Because OrderedDictionary lives in swift-collections, no update to the standard library is necessary; it would just be a package update.

Indeed, I just wanted to reinforce that.

Sure, encoders and decoders can offer this option! Nothing stopping that — though it's outside the purview of the standard library. Foundation can choose to offer toggles for what to do with ordered collections on JSONEncoder/JSONDecoder (though it does get a bit tricky, because Foundation can't import swift-collections to know about OrderedDictionary, so some protocol conformances might be necessary to make this happen).

Assertions about naïveté aside, the definition of "service" here can be pretty wide.

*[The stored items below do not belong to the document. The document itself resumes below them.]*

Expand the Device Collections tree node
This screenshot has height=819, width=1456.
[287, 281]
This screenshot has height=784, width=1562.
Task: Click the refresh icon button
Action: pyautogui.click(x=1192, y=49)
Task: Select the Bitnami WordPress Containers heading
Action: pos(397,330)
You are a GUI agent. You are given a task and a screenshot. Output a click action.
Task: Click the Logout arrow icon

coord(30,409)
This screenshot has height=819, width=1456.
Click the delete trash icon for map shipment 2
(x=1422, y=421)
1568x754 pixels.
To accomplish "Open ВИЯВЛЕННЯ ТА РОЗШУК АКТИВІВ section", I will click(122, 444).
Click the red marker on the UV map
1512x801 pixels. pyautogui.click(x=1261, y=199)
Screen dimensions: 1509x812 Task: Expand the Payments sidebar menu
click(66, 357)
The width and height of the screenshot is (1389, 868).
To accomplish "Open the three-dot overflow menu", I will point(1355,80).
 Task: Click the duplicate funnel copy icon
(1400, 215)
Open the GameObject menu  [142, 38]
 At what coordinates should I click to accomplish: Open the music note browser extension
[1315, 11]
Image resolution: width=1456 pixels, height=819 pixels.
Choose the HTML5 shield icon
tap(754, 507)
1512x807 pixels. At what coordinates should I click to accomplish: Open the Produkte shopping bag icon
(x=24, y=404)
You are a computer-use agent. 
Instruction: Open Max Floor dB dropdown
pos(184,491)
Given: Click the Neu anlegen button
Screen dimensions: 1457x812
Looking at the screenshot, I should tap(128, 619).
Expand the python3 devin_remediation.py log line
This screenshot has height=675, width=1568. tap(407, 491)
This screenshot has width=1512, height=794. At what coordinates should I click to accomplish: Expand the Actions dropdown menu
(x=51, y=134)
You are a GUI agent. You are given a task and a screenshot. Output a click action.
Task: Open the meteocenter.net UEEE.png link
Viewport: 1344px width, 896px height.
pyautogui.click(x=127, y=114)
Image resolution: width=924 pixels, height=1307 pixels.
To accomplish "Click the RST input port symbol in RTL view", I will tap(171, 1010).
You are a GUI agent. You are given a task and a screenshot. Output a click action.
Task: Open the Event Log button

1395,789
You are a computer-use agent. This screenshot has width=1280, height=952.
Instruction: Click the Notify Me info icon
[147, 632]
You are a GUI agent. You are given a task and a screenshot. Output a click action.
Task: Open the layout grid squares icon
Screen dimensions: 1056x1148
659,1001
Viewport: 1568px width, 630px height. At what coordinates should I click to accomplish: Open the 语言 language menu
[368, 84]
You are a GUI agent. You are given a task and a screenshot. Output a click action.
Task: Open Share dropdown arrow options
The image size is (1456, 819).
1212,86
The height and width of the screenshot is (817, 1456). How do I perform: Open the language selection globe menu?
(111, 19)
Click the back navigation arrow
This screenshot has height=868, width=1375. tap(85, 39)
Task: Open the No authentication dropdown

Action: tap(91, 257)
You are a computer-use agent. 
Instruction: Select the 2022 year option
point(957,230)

Passing the data to older versions of your app using an stdlib/Foundation that doesn't support ordered containers, passing your ordered dictionary to any encoder/decoder that doesn't care to preserve order, storing ordered data on disk but later attempting to manipulate it with a tool that doesn't support preserving ordering — all are implicit ways of unexpectedly losing ordering without necessarily being aware of it.

It's not a bad thing, necessarily, and it doesn't at all mean that maintaining ordering during decoding shouldn't be supported, but it does mean you need to be very careful: you can only really assume your OrderedDictionary means anything if you know that you wrote the data out with ordered keys and are reading it back as-is, without anything else having touched it. Pretty much any other scenario is up for grabs.